- Directed by: Rajen Tarafdar
- Written by: Narendranath Mitra
- Starring: Utpal Dutt Sandhya Roy Anwar Hossain
- Cinematography: Sailaja Chatterjee
- Music by: Sudhin Dasgupta
- Distributed by: Anis Films (Bangladesh); D. S. Pictures (India)
- Release date: 7 November 1975;
- Running time: 128 minutes
- Countries: India, Bangladesh
- Language: Bengali

= Palanka (film) =

Palanka (English: The Bedstead) is a 1975 Bengali drama film directed by Rajen Tarafdar based on a short story of Narendranath Mitra. It was an India-Bangladesh joint production under the banner of Film Art, with Utpal Dutt and Anwar Hossain in the lead roles. At the 23rd National Film Awards, India, it won the National Film Award for Best Feature Film in Bengali.

== Synopsis ==
The film is set in the period immediately following the Partition of India. Rajmohan (Utpal Dutt), a Hindu aristocrat, decides to stay on in East Bengal, which is now part of Pakistan, rather than migrate to India with his family members. His companion in the village is Maqbool (Anwar Hossain), a poor Muslim. Rajmohan's family faces financial hardship in Calcutta. His daughter-in-law writes to him to sell a bed and send her the money. The bed, a huge ornate four-poster bed, which is famous in the village for its size and the quality of its craftsmanship, had been part of her dowry. Rajmohan is annoyed by this, and on an impulse he decides to sell the bed to Maqbool, who makes space for it in his dilapidated hut. This leads to an uproar among the upper-class Muslims in the village, who accuse Maqbool of trying to go beyond his class. Rajmohan too regrets his impulsive decision and wants the bed back.

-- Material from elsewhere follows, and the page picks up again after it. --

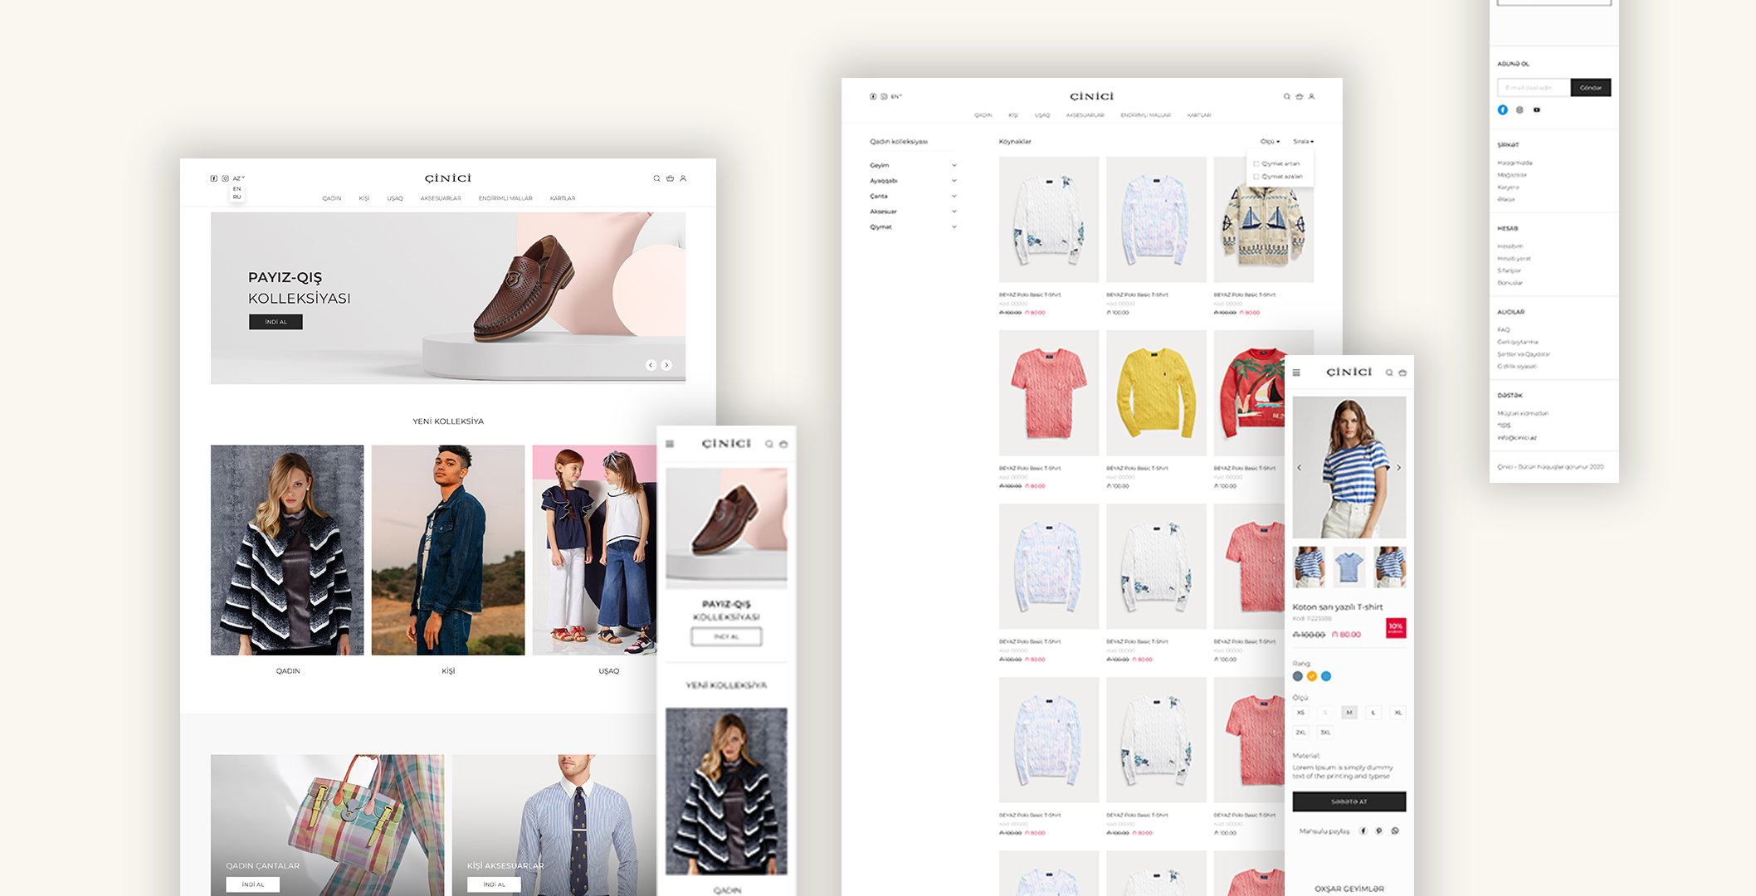The image size is (1756, 896).
Task: Show next product photo arrow on striped T-shirt
Action: (x=1398, y=468)
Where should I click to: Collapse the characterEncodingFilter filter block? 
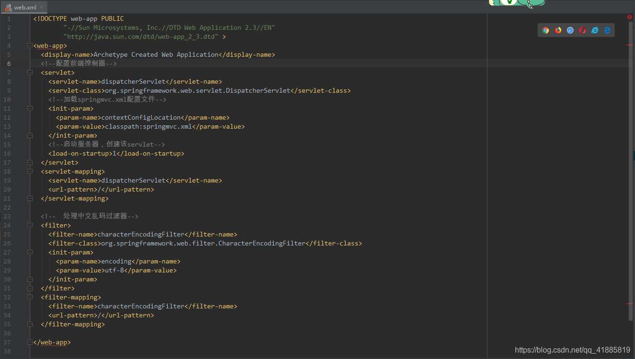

To Maqbool however, the bed has come to be a symbol of his liberation from feudal bondage. He would rather go hungry than sell the bed back. The issue is finally resolved to the satisfaction of all.

== Cast ==
- Utpal Dutt—Rajmohan
- Anwar Hossain—Maqbool
- Sandhya Roy
- Amal Dey

== Crew ==
- Direction -- Rajen Tarafdar
- Music—Sudhin Dasgupta
- Cinematography—Sailaja Chatterjee (as Sailaja Chattopadhyay)
- Set design—S. A. Q. Moinuddin
- Playback Singers -- Manna Dey, Angshuman Roy
- Make-up—Noor Mohammad

== Reception ==
The film did not enjoy commercial success, but was critically well received at the time, winning one National Award and two BFJA Awards. According to one researcher, the film has now "faded into oblivion".

== Awards and honours ==
- 23rd National Film Awards, India (1975) -- National Film Award for Best Feature Film in Bengali
- BFJA Awards 1976—Best Indian film; Best Music (Sudhin Dasgupta)
- Selected for screening at the Fribourg Film Festival (2000) -- focus on Partition of Bengal

== Preservation ==
An almost complete copy of the movie is available in web.